Comentários: Esta última obra-prima de Joseph Conrad marca o limite – tão indefinível e incompreensível, quanto inquietante e doloroso – que num determinado momento da vida configura, de modo irrevogável, o fim da juventude. Para o protagonista deste romance intenso, a ultrapassagem dessa fronteira coincide com uma experiência excepcional e dramática: oficial da marinha mercante, em seu primeiro comando se defronta com uma interminável calmaria no clima insalubre dos mares do Sudoeste Asiático, enquanto vê sua tripulação ser dizimada por uma violente epidemia de febre.

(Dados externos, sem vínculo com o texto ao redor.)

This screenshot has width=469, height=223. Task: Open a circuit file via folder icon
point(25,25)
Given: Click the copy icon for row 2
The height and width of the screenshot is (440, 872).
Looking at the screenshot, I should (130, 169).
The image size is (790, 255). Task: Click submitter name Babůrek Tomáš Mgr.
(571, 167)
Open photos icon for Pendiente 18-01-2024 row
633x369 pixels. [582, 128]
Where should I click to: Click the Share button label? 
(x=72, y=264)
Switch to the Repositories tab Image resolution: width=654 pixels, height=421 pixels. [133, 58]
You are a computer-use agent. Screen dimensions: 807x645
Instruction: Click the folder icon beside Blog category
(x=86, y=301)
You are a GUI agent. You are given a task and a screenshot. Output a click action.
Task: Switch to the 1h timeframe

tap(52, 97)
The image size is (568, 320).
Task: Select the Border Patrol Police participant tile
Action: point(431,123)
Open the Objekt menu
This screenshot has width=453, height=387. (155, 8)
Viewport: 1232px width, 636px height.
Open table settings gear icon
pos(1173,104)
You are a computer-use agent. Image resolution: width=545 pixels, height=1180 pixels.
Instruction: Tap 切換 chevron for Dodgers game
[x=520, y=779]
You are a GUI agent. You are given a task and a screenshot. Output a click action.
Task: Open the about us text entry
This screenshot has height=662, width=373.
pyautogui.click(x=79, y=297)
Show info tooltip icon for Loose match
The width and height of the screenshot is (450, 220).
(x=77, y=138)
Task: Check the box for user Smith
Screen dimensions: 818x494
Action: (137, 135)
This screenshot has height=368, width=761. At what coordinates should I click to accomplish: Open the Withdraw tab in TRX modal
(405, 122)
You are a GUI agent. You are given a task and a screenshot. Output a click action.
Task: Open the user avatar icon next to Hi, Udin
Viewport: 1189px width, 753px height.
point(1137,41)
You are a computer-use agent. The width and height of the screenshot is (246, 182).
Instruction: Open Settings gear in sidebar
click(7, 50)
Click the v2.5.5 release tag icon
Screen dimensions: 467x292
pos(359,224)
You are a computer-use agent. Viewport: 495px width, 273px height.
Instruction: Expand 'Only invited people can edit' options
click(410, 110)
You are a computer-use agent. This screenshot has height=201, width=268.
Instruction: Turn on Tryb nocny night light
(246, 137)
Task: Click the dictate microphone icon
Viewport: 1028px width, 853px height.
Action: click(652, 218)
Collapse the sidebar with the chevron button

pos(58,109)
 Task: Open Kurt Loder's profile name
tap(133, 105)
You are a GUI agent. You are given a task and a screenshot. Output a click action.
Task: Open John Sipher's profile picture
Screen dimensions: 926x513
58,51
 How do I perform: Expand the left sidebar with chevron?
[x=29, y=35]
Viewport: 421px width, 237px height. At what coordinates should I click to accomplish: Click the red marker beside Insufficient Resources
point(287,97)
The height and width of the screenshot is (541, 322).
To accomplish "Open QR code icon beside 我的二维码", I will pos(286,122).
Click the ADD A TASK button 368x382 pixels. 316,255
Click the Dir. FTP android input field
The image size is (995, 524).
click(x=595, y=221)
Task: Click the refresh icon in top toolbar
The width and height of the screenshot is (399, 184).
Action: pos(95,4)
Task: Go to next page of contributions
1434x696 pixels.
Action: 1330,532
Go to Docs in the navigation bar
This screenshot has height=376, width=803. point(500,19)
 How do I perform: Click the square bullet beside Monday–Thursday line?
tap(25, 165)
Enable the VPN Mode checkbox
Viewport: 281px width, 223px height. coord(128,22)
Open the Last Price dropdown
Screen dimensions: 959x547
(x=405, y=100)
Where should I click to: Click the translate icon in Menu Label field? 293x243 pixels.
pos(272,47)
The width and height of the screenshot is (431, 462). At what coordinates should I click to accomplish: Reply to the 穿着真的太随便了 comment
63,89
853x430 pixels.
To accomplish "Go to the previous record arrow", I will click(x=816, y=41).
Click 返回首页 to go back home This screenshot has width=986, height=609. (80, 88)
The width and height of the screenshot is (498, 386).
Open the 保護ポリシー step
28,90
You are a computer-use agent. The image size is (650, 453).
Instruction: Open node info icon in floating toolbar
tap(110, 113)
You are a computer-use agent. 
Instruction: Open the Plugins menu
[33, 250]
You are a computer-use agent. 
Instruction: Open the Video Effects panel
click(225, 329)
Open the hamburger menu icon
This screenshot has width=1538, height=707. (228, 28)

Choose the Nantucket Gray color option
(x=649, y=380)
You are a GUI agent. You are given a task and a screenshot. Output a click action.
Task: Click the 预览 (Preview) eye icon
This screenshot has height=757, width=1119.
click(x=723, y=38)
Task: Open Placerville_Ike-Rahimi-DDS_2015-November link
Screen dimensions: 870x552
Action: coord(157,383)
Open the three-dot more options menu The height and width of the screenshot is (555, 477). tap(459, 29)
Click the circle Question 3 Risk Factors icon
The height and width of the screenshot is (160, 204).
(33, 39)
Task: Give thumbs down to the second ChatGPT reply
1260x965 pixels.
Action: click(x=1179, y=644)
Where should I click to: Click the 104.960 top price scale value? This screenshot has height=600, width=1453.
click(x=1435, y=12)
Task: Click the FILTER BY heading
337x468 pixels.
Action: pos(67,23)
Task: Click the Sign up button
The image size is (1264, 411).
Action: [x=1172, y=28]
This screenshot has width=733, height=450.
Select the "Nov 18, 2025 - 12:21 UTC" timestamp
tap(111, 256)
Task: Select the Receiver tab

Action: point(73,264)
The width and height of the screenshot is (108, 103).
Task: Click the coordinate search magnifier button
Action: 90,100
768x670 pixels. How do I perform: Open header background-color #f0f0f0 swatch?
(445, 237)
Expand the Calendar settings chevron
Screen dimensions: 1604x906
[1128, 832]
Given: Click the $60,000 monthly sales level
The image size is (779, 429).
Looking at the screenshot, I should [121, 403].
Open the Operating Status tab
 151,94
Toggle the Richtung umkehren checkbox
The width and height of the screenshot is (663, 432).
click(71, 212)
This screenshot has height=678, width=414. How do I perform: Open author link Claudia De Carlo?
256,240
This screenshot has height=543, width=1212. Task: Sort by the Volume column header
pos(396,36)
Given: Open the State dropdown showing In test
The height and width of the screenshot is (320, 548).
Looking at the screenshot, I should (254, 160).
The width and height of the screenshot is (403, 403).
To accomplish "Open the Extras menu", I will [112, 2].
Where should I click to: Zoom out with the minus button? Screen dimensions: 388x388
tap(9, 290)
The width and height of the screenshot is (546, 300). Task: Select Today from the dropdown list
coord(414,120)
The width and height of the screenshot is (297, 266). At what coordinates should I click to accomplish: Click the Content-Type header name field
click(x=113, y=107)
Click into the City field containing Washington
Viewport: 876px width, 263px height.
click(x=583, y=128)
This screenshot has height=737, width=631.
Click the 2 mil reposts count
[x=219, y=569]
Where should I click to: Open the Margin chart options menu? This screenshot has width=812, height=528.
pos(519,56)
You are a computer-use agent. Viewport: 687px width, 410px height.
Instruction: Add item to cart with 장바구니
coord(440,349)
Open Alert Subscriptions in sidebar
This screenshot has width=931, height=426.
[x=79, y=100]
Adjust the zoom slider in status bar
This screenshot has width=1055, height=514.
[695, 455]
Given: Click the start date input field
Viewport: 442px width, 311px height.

À imobilidade cada vez mais ameaçadora e sinistra do navio contrapõe-se a intensificação, nos homens que o deveriam conduzir, de uma angústia e de um medo que deixam o comandante na desolada solidão de sua responsabilidade e de sua impotência. Nos dezessete dias de calmaria – metáfora de um tempo e de um espaço espantosamente concentrados –, ele parecerá atravessar todas as fases de uma existência, descobrindo a maravilha do terror, a ânsia irremediável nos sobressaltos de alegria ou ainda a sutil sensação de derrota que permeia um episódio de libertação.
Quando vencer essa situação, o comandante exibirá o traço indelével de uma ferida da alma, no fundo da qual encontrará confusa e corajosamente a consciência definitiva da condição humana.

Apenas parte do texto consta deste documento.